At Wednesday's speech, Cheney took pains before addressing Trump and the Jan. 6 committee to reiterate that she holds deeply felt conservative policy beliefs and has long been connected to the party, in part through her father, Dick Cheney, a former secretary of defense and vice president. She also took time to criticize Democratic President Joe Biden's handling of inflation and the southern border.
"But at this moment, we are confronting a domestic threat we have never faced before -- a former president who is attempting to unravel the foundations of our constitutional republic. And he is aided by Republican leaders and elected officials who have made themselves willing hostages to this dangerous and irrational man," she said.
She made something of a broader pitch to her party -- and perhaps her constituencies -- about the kind of candidates who should, ideally, thrive on a Republican ballot: leaders who are "serious" and "substantive," who "defend principle" and "abide by their oaths of office."
Leaders unlike the last Republican president, she felt.
"As the full picture is coming into view through our work on the Jan. 6 committee, it has become clear that the efforts Donald Trump oversaw and engaged in were even more chilling and threatening than we imagined," she said.
She applauded Cassidy Hutchinson, a 26-year-old former Trump White House aide who delivered revelation after revelation at Tuesday's surprise Jan. 6 hearing.

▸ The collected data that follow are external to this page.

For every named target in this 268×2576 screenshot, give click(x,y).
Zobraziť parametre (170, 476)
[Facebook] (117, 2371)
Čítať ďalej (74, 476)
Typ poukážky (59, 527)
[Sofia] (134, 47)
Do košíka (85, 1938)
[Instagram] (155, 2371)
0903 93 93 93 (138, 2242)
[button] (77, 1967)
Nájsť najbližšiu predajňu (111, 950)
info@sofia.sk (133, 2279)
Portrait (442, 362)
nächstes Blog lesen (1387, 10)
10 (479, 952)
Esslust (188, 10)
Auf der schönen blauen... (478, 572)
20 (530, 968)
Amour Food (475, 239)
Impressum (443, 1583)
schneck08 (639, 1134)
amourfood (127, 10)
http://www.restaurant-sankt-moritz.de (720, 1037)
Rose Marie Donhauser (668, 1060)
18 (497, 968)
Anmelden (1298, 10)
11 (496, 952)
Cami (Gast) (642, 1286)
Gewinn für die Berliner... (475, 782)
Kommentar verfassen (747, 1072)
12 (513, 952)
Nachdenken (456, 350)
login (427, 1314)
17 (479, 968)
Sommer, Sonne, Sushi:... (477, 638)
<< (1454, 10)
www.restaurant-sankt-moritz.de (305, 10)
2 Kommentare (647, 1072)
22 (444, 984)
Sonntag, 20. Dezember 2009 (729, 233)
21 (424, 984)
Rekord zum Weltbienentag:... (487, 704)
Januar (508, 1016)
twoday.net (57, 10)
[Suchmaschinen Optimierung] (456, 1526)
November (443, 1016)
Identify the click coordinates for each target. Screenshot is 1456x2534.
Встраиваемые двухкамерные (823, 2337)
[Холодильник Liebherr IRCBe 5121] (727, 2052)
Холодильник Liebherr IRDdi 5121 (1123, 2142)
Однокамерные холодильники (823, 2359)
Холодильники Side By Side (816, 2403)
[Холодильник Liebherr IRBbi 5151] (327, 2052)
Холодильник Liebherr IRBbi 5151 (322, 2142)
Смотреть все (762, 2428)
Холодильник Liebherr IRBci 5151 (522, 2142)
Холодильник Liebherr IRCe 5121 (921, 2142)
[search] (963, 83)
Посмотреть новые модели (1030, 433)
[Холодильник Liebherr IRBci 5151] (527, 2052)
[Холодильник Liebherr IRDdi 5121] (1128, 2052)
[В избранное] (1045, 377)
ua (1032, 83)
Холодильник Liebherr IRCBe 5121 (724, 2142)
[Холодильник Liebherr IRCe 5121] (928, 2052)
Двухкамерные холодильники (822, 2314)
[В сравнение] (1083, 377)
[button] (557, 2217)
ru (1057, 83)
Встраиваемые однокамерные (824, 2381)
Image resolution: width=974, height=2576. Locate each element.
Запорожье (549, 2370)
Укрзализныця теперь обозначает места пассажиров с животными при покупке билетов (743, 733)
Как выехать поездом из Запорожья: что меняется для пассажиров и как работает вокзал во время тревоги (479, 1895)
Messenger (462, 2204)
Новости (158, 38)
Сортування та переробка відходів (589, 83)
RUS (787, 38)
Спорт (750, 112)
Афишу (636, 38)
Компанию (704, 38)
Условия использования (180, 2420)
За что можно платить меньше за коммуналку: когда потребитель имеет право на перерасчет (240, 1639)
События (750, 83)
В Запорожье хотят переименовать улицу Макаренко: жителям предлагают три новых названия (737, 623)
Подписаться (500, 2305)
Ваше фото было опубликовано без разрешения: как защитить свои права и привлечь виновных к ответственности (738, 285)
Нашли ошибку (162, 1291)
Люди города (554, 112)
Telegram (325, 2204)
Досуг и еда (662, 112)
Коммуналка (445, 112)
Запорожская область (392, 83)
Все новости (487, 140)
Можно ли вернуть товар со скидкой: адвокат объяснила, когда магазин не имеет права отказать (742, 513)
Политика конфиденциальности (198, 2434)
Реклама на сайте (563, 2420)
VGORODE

"I have been incredibly moved by the young women, some of whom worked on the Trump campaign, some in the Trump White House, some as staffers on the Hill, who knew immediately that what happened on Jan. 6 must never happen again. America met one of these young women yesterday: Ms. Cassidy Hutchinson," Cheney said.
"Her superiors -- men many years older -- are hiding behind executive privilege, anonymity and intimidation. Her bravery and patriotism were awesome to behold. Little girls all across this great nation are seeing what it really means to love this country, what it really means to be a patriot," she continued.
Cheney's appeal for the future? Create a party that fosters disagreements and one that steels itself against Trump's rancor.
"We should work to build a future where we remember that, despite our differences, we are all Americans. Where our political battles and disagreements are intense, but where we do our best not to descend into vitriolic partisan attack," Cheney said.
"But this time, this moment in our history, demands more. We cannot let ourselves be torn apart. That is what our enemies hope for," she said.
"We stand at the edge of an abyss, and we must pull back," she said. "We must pull back."
She ended, in part, with this: "In our great nation, one individual can make all the difference and each individual must try. There is no bystander in a constitutional republic."
"We must love our country so much," she said, "that we will never yield in her defense."